### Check your understanding
- a) Condense the paragraph of the Double Header passage below that begins "In the basement of the building" into a short bulleted list that keeps its main facts.
- b) Please output the stretch of the Double Header passage below from "In the basement" through "into a diner." with no changes.
- c) Decide whether each statement agrees with the Double Header passage below, answering yes or no and quoting the words that settle it: (i) The Double Header opened in 1934. (ii) The Casino was converted into a diner in the 1960s. (iii) Joseph Bellotti Junior founded The Double Header.

### Extracted text
——
The Double Header was a gay bar located at 407 2nd Avenue S in Seattle's Pioneer Square neighborhood, in the U.S. state of Washington. The establishment opened in 1934 and closed in December 2015. It was thought to be the oldest operating gay bar in the United States. The bar was frequented by both gay men and lesbians, which was unusual for the time.

In the basement of the building, a gay dance club called The Casino operated from the 1930s to the 1950s. The Casino was popular with drag queens. Eventually the LGBT-friendly atmosphere of The Casino spread to The Double Header, turning it gradually into a gay bar. In the 1950s The Casino was converted into a diner.

The Double Header was established by Joseph Bellotti Senior, replacing a merchant marine bar which previously occupied the space. His son Joseph Bellotti Junior took ownership of the bar some time in the 1960s. Belloti Jr. retired, closing the bar in December 2015 and selling the building in March 2016 for , with the Ewing & Clark real estate group handling the sale. In 2016 Ewing & Clark president Tom Graff said that a letter of intent to purchase the building was signed by an unnamed potential buyer, and that the buyer intended to convert the building into a live music venue while retaining "the Double Header name and regalia."
——
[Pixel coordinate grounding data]
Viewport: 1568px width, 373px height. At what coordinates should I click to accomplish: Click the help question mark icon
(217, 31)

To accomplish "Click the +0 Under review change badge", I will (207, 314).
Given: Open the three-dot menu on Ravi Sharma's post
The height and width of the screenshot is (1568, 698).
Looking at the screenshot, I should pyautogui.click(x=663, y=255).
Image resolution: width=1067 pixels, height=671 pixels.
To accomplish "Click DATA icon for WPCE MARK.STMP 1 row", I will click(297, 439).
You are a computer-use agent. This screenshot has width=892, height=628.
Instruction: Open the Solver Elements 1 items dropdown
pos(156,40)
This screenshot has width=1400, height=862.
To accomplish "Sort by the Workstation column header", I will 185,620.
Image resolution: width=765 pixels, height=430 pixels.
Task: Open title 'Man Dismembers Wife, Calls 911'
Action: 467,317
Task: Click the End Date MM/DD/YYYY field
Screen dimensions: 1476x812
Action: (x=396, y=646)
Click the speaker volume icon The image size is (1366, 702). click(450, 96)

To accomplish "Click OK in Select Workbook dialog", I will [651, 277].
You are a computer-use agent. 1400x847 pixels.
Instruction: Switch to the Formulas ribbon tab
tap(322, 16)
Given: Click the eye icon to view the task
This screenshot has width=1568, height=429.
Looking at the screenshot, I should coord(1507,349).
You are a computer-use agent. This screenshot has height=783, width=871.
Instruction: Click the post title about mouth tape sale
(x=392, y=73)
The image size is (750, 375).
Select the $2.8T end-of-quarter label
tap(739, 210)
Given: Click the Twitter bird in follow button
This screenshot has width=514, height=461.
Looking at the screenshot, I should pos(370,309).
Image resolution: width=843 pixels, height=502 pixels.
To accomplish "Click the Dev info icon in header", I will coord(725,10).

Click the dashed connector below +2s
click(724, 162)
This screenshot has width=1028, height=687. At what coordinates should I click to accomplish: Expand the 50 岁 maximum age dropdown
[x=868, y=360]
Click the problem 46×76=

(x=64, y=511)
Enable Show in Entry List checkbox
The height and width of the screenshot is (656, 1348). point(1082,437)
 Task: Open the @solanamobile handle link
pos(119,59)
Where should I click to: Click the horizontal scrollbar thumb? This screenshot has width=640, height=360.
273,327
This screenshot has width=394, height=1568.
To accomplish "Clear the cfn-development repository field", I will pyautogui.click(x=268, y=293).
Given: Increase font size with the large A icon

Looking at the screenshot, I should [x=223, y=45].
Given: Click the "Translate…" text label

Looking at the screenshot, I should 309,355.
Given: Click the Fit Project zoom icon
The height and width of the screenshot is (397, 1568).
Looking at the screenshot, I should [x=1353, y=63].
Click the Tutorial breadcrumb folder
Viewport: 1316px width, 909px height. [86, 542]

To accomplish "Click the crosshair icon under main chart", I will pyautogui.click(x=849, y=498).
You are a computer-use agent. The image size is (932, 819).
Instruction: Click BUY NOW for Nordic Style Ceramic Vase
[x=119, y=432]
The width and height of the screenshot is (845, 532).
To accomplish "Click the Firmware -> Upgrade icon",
——
### Problem solutions
- a)
- A gay dance club, The Casino, ran in the building's basement from the 1930s to the 1950s.
- It was popular with drag queens.
- Its LGBT-friendly atmosphere gradually spread to The Double Header, making it a gay bar.
- In the 1950s The Casino became a diner.

- b)
In the basement of the building, a gay dance club called The Casino operated from the 1930s to the 1950s. The Casino was popular with drag queens. Eventually the LGBT-friendly atmosphere of The Casino spread to The Double Header, turning it gradually into a gay bar. In the 1950s The Casino was converted into a diner.

- c)
(i) Yes: "The establishment opened in 1934"
(ii) No: "In the 1950s The Casino was converted into a diner."
(iii) No: "The Double Header was established by Joseph Bellotti Senior"